Le petit-fils se pourvoit en cassation. Le 2 mars 2022, la Cour de cassation considère que, si un testament international peut être écrit dans n’importe quelle langue, il faut que le testateur la comprenne, même en présence d’un interprète. En conséquence, la haute juridiction casse partiellement l’arrêt de la cour d’appel de Grenoble, et renvoie l’affaire devant la cour d’appel de Lyon.

La cour de renvoi confirme le 21 mars 2023 le jugement de la cour d’appel. Pour les juges lyonnais, le testament incriminé est recevable en tant que testament international. Le petit-fils ayant formulé un pourvoi à l’arrêt de la cour d’appel de Lyon, le premier président de la Cour de cassation décide de soumettre l'affaire devant l'assemblée plénière, qui constitue l’une des deux formations solennelles de la Cour avec la chambre mixte.

Nouvelle loi

Dans la décision de l’assemblée plénière du 17 janvier 2025, la Cour de cassation reconnait qu’un testament international peut être écrit dans une langue que ne comprend pas le testateur, s’il a été assisté d’un interprète assermenté. La Cour précise que cette règle ne concerne que les testaments établis à partir du 18 février 2015, date d’entrée en application de la loi du 16 février 2015 relative à la modernisation et à la simplification du droit et des procédures dans les domaines de la justice et des affaires intérieures.

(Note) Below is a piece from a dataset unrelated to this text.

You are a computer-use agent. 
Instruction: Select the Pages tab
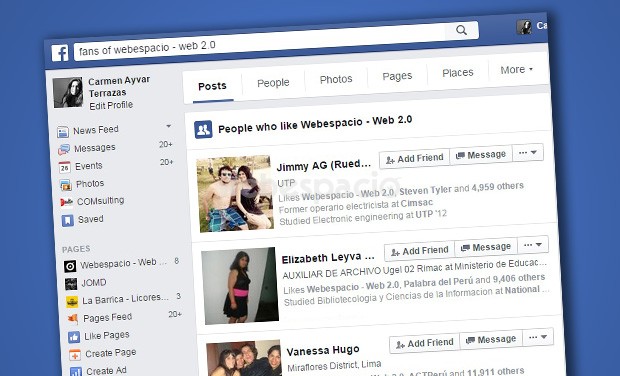397,76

Ce texte prévoit qu’un testament authentique peut être rédigé même si le testateur ne maîtrise pas le français, si la dictée et la lecture du testament ont être accomplies par un interprète, sous réserve que ce dernier soit choisi par le testateur sur la liste nationale des experts judiciaires dressée par la Cour de cassation ou sur la liste des experts judiciaires dressée par chaque cour d'appel. La défunte ayant fait rédiger son testament en 2002 - c’est-à-dire avant la loi du 16 février 2015 -, la Cour casse et annule l’arrêt de la cour d’appel de Lyon et renvoie l’affaire devant la cour d’appel de Chambéry.